Она говорит, не было, мастер говорит, было, слово против слова, и никто не виноват. Совершены фактически уголовно наказуемые деяния. А где приказ директора поступать именно так, а не иначе? А вот он, оказывается, был такой, в соответствии с которым подчиненным и вменялось заниматься по сути дела приписками. Так вот, она не стала выкрадывать документик, не стала его театрально вырывать из дела, как твой придурок Дробов. И съедать сей неаппетитный документик, дождавшись, когда следователь отвернется.
—А что же...
— Она его подделала. Всего-то несколько слов новых внесла да приписку в конце сделала. И все, и ничего не докажешь.

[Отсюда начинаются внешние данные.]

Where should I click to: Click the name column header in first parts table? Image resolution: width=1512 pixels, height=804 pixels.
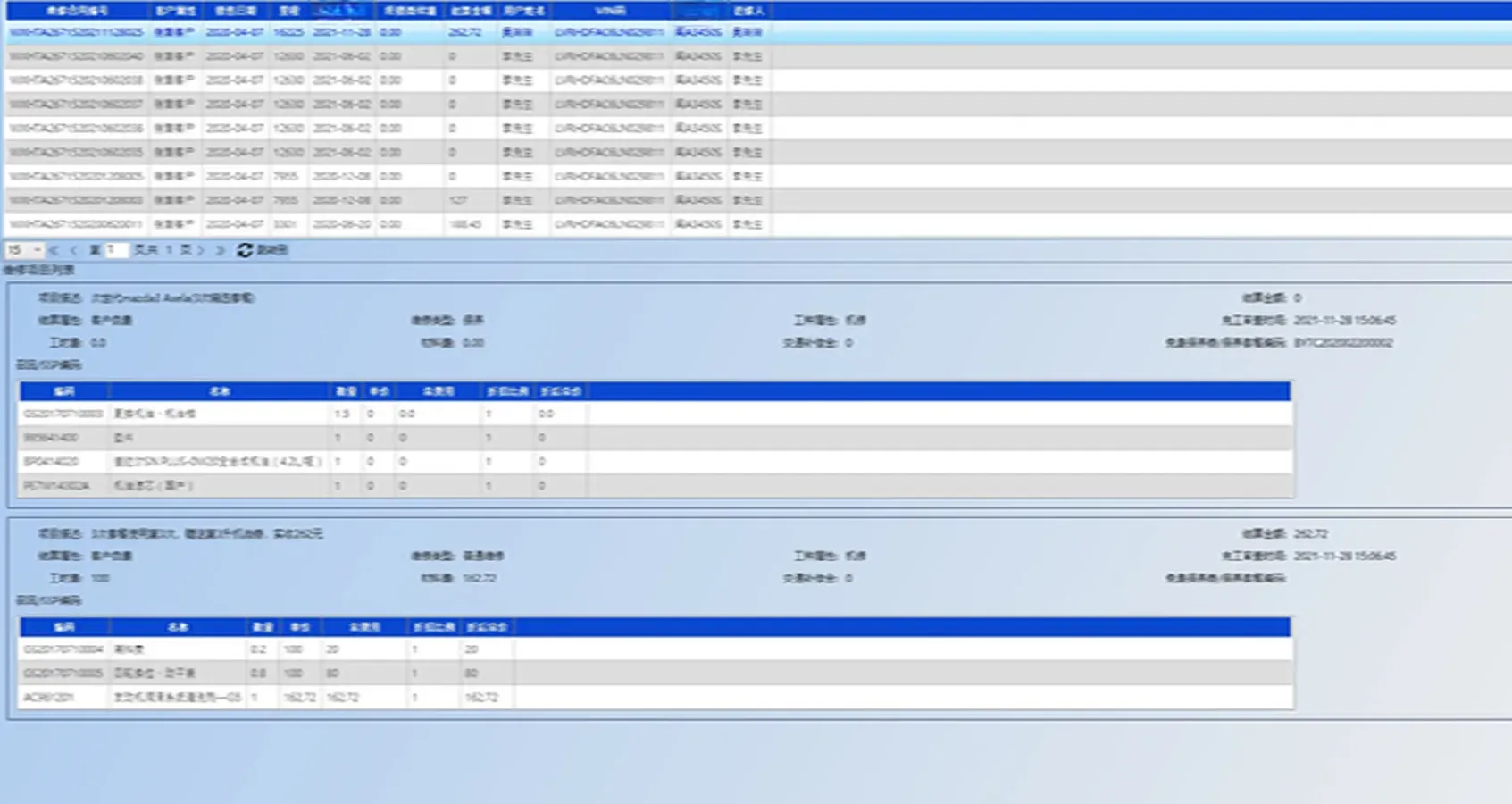pos(219,391)
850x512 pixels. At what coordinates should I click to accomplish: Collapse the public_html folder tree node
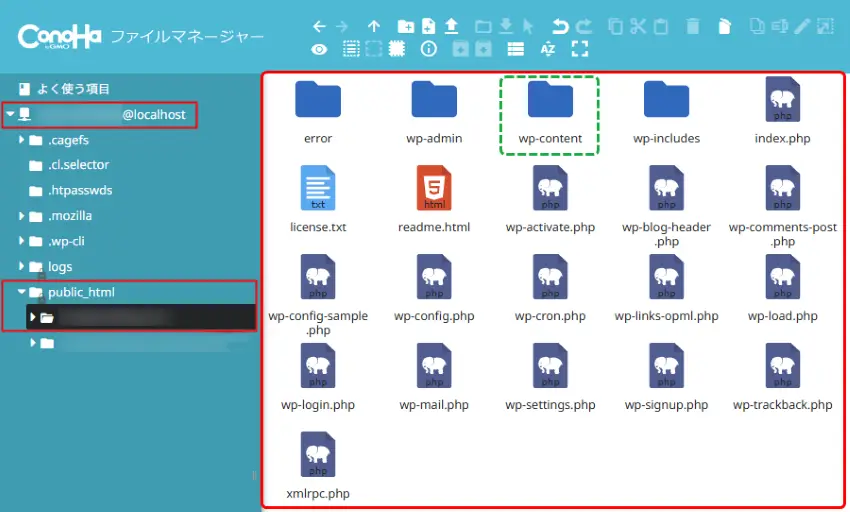(22, 293)
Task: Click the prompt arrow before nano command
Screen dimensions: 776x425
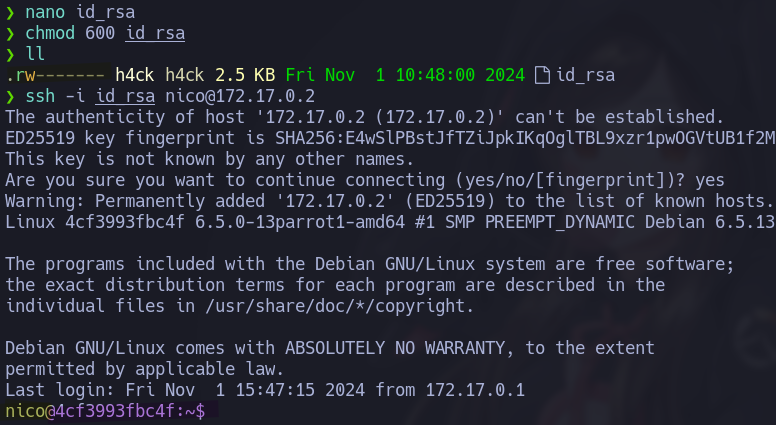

— Но как же так? — удивился Михаил. — А экспертиза? Можно же доказать, что чернила там разные, авторучки, время написания разное. И вообще.
— Это в кино и в книгах все так просто. А в жизни... Иногда проще, чем в кино, иногда сложнее, чем в романе. Словом, запись она сделала своей, той же, заметь, авторучкой, теми же чернилами, а время между записями прошло слишком небольшое, чтобы экспертиза могла однозначно сказать: в разное время писалось. А любое сомнение, как ты знаешь, трактуется судом в пользу обвиняемого. И правильно, наверное. На то ты и следователь, чтоб однозначно доказать вину подозреваемого.
— Неужели...
— Вот тебе и неужели. Это не рукописи, скажем, Тутанхамона отличить от рукописи Штейнбаха. Там папирус, бумага, чернила — все разное... Не говоря о том, что книга Валерия Штейнбаха, вон у меня на столе, о боксе, а рукопись, скажем, Тутанхамона — о Древнем Египте.